O garoto Mateus da Silva, 8 anos, era, até anteontem, só mais um menino com a camisa do Vitória nas ruas de Salvador, vendendo balas na praça de alimentação de um shopping, após ser descoberto por conta de uma desastrosa tentativa da segurança do estabelecimento de impedir que um rapaz lhe pagasse um almoço.
Mateus foi descoberto, da maneira mais trágica possível. Foi pego na frente do shopping, sem haver para isso o consentimento de seus pais ou de qualquer outro parente ou adulto responsável, acompanhado de outros dois menores de 14 anos, enfiado num carro de reportagem e levado para uma emissora de TV, onde se deu o início da espetacularização de sua vida.

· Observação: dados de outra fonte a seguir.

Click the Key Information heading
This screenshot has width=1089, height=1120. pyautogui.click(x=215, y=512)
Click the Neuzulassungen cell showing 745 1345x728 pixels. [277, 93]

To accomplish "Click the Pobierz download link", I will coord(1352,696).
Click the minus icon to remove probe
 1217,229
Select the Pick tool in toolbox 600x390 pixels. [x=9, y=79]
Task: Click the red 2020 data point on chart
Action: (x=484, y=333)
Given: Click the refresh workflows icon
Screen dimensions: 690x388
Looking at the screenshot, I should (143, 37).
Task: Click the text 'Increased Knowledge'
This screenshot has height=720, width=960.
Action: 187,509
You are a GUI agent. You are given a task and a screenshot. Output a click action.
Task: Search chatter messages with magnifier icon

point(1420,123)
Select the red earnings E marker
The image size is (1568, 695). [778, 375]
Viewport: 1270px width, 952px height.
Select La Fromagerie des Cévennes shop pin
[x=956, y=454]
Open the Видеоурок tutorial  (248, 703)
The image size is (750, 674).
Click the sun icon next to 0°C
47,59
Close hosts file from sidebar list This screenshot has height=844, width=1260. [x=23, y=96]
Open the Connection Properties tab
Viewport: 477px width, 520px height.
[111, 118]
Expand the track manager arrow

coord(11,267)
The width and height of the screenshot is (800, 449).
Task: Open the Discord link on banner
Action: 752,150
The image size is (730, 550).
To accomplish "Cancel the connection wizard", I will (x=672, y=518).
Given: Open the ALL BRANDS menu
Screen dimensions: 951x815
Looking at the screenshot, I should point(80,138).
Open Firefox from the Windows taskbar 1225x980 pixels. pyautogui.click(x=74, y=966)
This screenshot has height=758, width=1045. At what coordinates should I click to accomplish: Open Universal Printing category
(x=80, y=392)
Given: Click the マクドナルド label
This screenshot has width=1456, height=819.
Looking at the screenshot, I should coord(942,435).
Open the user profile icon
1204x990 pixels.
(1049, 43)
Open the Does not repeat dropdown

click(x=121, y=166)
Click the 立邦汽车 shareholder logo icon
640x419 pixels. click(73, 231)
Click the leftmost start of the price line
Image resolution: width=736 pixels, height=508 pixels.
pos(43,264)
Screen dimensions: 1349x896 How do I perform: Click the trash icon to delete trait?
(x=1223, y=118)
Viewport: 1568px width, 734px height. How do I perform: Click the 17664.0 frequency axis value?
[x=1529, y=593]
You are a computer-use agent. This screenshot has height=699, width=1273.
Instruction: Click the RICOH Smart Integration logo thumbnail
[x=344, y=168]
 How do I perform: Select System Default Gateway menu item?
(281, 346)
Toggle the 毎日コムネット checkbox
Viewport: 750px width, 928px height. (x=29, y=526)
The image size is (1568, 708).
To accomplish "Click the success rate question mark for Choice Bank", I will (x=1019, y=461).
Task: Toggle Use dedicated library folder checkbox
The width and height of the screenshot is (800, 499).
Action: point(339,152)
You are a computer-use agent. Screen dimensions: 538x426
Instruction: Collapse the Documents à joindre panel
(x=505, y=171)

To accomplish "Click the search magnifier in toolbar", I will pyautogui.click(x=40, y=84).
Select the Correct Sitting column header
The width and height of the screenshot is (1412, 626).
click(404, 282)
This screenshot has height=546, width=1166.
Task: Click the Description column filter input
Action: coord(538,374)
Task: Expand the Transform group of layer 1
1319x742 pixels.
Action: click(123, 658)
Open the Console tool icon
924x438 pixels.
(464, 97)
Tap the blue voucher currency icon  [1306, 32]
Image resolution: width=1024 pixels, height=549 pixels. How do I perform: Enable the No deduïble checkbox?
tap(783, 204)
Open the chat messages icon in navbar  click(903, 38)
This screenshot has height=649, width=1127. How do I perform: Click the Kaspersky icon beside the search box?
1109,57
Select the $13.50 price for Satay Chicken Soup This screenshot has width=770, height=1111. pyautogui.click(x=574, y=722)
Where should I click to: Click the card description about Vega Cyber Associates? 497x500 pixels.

Com direito a, no fim do programa, a apresentadora anunciar: Mateus é nosso e ninguém tira.
O Esporte Clube Vitória orquestradamente anunciou junto à aparição do menino na TV, e também sem nenhuma consulta ou consentimento prévio dos pais, que vai “adotar o garoto”. Mas, como o clube pode anunciar um compromisso com uma criança de 8 anos sem ao menos saber se os pais autorizam? Como pode a coordenadora do projeto social “Vitória Cidadania” gravar e divulgar vídeo de autopromoção com a imagem do garoto?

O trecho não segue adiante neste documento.